Australian tourism should prepare for a bumpy ride
A report in the Herald Sun says that Australia’s tourism industry should prepare for a bumpy ride, with everything seems to be conspiring against domestic and foreign tourists holidaying in Australia.
While there’s a whole lot of excitement about increased competition and budget airlines flogging cheap-as-chips flights, behind the hype there is an industry facing trouble.
Australia is becoming an expensive and therefore unattractive holiday destination.
Even Australians don’t want to take their breaks here, for no other reason than that it’s cheaper to head overseas.

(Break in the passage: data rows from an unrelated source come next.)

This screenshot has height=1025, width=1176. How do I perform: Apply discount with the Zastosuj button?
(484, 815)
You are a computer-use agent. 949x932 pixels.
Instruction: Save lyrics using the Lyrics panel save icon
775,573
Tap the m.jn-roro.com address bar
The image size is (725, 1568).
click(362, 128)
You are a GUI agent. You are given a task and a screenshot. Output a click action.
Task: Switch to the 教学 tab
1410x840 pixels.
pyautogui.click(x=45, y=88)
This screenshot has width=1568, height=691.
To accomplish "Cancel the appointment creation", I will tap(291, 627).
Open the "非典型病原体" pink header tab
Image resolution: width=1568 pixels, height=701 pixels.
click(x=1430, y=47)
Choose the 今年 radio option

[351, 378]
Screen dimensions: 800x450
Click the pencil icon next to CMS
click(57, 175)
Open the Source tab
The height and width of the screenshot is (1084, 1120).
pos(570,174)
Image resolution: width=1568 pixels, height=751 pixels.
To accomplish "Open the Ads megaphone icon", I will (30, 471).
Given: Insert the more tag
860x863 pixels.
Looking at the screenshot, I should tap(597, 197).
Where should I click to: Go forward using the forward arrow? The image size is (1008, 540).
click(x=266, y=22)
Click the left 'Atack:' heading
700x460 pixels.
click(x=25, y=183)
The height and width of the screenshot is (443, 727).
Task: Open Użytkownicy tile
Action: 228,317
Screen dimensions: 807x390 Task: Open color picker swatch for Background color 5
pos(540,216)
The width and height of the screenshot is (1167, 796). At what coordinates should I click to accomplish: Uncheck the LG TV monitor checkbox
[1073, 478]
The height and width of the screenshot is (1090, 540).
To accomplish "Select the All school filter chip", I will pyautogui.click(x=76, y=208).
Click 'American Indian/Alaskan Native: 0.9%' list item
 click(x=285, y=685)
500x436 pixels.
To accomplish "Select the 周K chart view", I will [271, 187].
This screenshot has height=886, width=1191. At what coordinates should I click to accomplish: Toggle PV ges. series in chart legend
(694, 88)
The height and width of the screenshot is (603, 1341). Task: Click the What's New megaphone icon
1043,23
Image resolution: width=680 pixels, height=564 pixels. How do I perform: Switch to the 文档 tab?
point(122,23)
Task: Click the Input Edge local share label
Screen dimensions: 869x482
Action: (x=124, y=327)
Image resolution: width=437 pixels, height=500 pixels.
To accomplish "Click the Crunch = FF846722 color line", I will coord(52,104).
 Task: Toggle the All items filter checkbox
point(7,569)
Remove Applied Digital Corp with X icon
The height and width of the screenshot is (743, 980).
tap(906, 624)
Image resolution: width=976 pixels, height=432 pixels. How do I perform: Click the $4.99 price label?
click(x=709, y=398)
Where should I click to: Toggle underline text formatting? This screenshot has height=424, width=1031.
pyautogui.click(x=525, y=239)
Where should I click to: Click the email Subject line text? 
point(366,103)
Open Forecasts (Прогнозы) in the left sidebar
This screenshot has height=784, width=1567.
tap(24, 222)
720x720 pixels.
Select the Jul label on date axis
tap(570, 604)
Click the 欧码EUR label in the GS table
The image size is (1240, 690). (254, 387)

Figures for 2005 and 2006 show the growth in numbers of Australians heading overseas far exceeded the growth in inbound tourism.
Meanwhile, countries such as New Zealand are crowing that throughout May and June of this year, the number of Australians heading there grew at its highest ever rate.
And why wouldn’t they? Just look at our rising cost of living.
Accommodation, dining and local transport are becoming prohibitively expensive.
I’ve just booked a holiday house at Wilsons Promontory for next summer.
If I’d had my ‘druthers I’d have been booking our usual foreign sojourn, but our wings have been clipped this year for family reasons.
The truth is our regular overseas jaunts make budgetary sense.
Apart from loving exotica and the shock of the old, we get far better bang for our holiday buck in other countries.
Popular opinion has it that travelling abroad is prohibitively expensive, but that’s no longer true when compared with a bit of R-and-R in Australia.
A week at the Prom can also buy you a week’s rental of a ritzy apartment in Venice, for example — a city renowned for being expensive.
On top of accommodation you need to consider everyday costs.
It’s true that Italy used to be mega-expensive, but compared with home it’s no longer the case.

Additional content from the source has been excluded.